Ha avuto un’idea geniale Giovanni Scarfò, regista e animatore del Centro studi Francesco Misiano di Ardore. Scarfò ha ottenuto dalle suore la bella biblioteca dell’eremo per proiettare il capolavoro del regista russo Andreij Tarkovskij “Andrej Rublev”. Capisco che per qualcuno la vicenda diventa fantozziana ma invece vi garantisco che ha una leggerezza molto calviniana. Il film rilegge la storia della Russia del XV secolo attraverso un pittore di icone. Una parabola sull’arte che vince sulla politica distruttiva degli uomini. Nel luogo delle icone la storia delle icone.

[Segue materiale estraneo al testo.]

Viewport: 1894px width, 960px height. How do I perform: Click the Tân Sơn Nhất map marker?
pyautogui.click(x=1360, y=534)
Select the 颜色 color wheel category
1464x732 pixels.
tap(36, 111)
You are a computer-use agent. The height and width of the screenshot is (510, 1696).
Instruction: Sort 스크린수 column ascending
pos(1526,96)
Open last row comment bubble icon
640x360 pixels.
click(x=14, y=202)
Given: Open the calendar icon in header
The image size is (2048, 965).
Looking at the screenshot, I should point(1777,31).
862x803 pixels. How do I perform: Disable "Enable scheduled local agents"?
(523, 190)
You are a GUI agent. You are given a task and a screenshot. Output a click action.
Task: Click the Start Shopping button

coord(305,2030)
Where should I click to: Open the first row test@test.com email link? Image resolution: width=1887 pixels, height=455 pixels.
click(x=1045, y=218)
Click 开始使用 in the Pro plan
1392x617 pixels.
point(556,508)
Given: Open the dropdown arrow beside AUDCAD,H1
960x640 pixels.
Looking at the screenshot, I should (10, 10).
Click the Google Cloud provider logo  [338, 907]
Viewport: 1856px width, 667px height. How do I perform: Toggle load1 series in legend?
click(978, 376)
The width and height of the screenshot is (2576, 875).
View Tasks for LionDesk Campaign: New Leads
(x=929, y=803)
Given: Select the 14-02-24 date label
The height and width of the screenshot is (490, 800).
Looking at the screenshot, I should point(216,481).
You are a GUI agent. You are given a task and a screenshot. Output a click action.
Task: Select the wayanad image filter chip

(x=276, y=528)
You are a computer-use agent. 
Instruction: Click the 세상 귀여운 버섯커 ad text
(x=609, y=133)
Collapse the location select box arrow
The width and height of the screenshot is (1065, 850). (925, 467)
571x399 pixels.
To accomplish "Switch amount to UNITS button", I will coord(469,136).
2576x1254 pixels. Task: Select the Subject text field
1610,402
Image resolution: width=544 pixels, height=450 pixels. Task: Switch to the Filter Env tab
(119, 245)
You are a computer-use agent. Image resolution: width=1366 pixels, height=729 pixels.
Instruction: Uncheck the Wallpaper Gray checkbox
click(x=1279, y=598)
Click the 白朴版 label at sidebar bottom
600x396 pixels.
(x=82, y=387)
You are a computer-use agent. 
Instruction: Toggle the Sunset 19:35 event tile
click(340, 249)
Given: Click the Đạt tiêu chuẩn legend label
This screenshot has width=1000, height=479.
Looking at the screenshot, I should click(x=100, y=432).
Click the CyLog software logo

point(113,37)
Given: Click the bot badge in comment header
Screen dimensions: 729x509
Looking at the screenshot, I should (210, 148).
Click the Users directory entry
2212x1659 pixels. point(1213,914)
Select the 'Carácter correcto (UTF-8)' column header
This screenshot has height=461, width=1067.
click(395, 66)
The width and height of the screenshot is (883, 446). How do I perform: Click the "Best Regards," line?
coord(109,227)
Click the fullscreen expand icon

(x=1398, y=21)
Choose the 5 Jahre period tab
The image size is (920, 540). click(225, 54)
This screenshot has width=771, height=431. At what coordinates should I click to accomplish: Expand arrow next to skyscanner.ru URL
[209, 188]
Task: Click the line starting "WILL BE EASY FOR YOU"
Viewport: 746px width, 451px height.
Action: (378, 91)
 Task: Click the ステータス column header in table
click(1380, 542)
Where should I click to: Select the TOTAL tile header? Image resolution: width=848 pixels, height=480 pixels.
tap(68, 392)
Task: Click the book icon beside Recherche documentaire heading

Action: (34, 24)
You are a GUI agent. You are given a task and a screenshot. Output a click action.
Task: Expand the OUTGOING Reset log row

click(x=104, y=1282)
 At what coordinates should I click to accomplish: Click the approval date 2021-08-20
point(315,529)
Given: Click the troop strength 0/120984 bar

Il laboratorio di icone nell’eremo di Caulonia

Per vie delle limitazioni al chiuso dettate dal Covid solo dieci persone hanno assistito alle tre ore di proiezione. Il programma prevedeva anche un’ora di meditazione per i dieci spettatori che hanno trovato il loro cineclub in un eremo di suore. Si era fatto tardi e la meditazione non si è svolta per paura del fuoco degli incendi che stanno bruciando la Locride.

Siamo molto disumani con la natura. Erano molto umani, invece, quei dieci spettatori mentre tornavano a casa. Avevano addosso la verità e l’esperienza del sacro.

Una parabola dell’arte che vince sulla distruzione degli uomini. Come un film di Tarkovskij.